Permanent campaigning is a relatively recent development largely due to primary elections spread out over many months and geographic locations. Primaries are a result of the efforts of the progressive movement in the early part of the twentieth century, but only became decisive in 1960 when John F. Kennedy used them to prove his viability as a candidate and win his party’s nomination. But it is worth noting that Kennedy did not even declare his candidacy until January of that year. Nowadays it has gotten to the point where the next campaign begins the day after election day. We are subjected to all politics all the time. Is there any way to end this electoral cacaphony?
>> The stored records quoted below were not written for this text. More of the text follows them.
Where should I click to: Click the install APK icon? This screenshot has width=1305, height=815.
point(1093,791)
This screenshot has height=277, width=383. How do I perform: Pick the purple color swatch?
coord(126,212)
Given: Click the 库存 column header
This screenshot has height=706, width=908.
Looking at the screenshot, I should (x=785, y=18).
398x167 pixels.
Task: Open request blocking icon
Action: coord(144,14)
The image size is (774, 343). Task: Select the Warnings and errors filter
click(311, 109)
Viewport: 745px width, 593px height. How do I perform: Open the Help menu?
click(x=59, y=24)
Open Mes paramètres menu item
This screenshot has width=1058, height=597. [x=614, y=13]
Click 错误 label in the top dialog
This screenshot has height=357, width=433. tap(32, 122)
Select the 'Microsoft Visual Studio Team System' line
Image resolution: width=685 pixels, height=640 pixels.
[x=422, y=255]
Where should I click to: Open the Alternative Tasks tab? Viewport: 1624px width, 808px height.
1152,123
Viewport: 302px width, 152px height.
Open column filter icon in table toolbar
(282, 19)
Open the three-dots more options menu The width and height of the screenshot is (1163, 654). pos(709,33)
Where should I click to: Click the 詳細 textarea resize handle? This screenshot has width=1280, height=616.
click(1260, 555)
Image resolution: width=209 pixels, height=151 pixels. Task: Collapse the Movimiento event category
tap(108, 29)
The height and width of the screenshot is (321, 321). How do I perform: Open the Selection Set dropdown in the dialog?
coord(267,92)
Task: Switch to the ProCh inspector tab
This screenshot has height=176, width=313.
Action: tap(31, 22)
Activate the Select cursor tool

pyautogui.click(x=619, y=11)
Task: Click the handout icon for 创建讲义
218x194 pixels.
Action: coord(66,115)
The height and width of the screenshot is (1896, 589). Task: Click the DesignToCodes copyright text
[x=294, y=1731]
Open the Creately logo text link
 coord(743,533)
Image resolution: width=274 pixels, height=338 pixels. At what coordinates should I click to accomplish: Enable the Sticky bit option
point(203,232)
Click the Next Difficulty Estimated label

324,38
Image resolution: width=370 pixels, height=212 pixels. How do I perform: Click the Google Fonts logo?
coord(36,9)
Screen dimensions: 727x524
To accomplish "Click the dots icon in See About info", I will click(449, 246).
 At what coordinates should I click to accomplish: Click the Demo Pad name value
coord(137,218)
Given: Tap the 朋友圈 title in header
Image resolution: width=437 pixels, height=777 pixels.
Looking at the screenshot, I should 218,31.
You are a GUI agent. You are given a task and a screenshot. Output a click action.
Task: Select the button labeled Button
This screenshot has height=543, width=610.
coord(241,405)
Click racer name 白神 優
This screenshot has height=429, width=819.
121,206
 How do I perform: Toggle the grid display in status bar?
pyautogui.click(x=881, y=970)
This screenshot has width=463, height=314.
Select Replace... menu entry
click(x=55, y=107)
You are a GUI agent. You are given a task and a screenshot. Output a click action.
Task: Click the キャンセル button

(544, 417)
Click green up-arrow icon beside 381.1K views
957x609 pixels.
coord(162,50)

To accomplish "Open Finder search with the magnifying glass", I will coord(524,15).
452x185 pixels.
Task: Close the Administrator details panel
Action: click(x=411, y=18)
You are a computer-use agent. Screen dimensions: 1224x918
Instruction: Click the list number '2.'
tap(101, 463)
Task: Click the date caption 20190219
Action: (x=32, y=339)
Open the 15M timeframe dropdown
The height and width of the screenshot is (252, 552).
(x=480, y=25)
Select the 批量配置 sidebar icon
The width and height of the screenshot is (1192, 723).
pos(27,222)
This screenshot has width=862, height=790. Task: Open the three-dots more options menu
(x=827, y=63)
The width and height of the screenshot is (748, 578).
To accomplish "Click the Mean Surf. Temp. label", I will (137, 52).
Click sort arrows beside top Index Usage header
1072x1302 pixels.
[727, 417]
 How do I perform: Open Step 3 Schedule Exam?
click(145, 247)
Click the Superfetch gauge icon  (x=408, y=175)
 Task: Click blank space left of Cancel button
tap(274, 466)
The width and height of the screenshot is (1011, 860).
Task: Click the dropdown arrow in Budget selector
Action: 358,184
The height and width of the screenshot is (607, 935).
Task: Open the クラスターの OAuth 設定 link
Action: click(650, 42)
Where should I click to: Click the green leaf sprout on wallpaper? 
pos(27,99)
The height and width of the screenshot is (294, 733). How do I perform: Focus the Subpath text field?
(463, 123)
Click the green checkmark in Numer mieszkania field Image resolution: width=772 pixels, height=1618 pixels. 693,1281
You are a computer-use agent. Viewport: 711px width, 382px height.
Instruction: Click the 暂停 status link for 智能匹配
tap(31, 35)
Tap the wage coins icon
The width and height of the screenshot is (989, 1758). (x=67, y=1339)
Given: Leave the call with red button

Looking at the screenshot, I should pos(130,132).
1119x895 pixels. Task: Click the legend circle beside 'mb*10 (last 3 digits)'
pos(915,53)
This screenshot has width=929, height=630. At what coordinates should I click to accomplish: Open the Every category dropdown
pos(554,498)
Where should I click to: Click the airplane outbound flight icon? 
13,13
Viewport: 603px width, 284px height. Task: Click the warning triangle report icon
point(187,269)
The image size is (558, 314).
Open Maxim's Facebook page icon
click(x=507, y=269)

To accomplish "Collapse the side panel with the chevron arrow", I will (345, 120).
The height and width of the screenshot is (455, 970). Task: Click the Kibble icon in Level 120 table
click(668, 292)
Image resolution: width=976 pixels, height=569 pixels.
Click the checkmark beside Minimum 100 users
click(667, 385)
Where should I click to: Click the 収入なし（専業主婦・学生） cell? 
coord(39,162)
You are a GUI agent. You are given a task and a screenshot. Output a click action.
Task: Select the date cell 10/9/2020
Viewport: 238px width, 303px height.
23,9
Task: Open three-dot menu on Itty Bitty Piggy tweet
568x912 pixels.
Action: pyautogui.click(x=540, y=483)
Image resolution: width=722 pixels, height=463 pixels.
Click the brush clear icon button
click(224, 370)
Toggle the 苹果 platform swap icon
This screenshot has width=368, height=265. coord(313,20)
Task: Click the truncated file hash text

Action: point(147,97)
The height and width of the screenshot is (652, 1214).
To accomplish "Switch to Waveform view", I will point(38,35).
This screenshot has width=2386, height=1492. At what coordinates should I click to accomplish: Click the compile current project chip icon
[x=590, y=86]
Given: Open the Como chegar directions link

Contrast this with Britain, where campaigns are brief once elections are called. I am not suggesting we adapt a parliamentary system, but rather find some way to limit campaigns to a set time in order to end constant campaigning. There are of course parties with a vested interest in extended campaigns, including the media, campaign consultants, pollsters, fundraisers, political junkies, and activists. But how long should we allow the system to be hijacked by these groups?
One way to reform the process would be to have candidates nominated by elected officials such as members of congress, the Governors, and representatives of state legislatures. Who after all best constitutes the party if not elected officials? This would likely produce better candidates who would also be better able to work with other elected officials. Those having the respect and confidence of their peers would be in a better position to lead the country. Primaries also give too much weight to activists who are ideologically rigid, when government of necessity requires consensus and compromise. Would scrapping the primaries not limit the chances of outsiders? Not necessarily. Dwight Eisenhower was nominated and elected president despite never having served in public office. Generals were often nominated in the 19th century long before primaries. Any charismatic figure who could garner support could be nominated, but for the most part we would be better off with public officials who are known to others holding office. We might, in the process return to some of the character displayed by our first five presidents, who would find openly seeking the presidency unseemly, relying instead on the regard and respect of their peers.
Under these circumstances campaigns would be much shorter and the cost of elections much lower. It would also give rise to people whose main talent is not in raising money and running for office, but in governing effectively.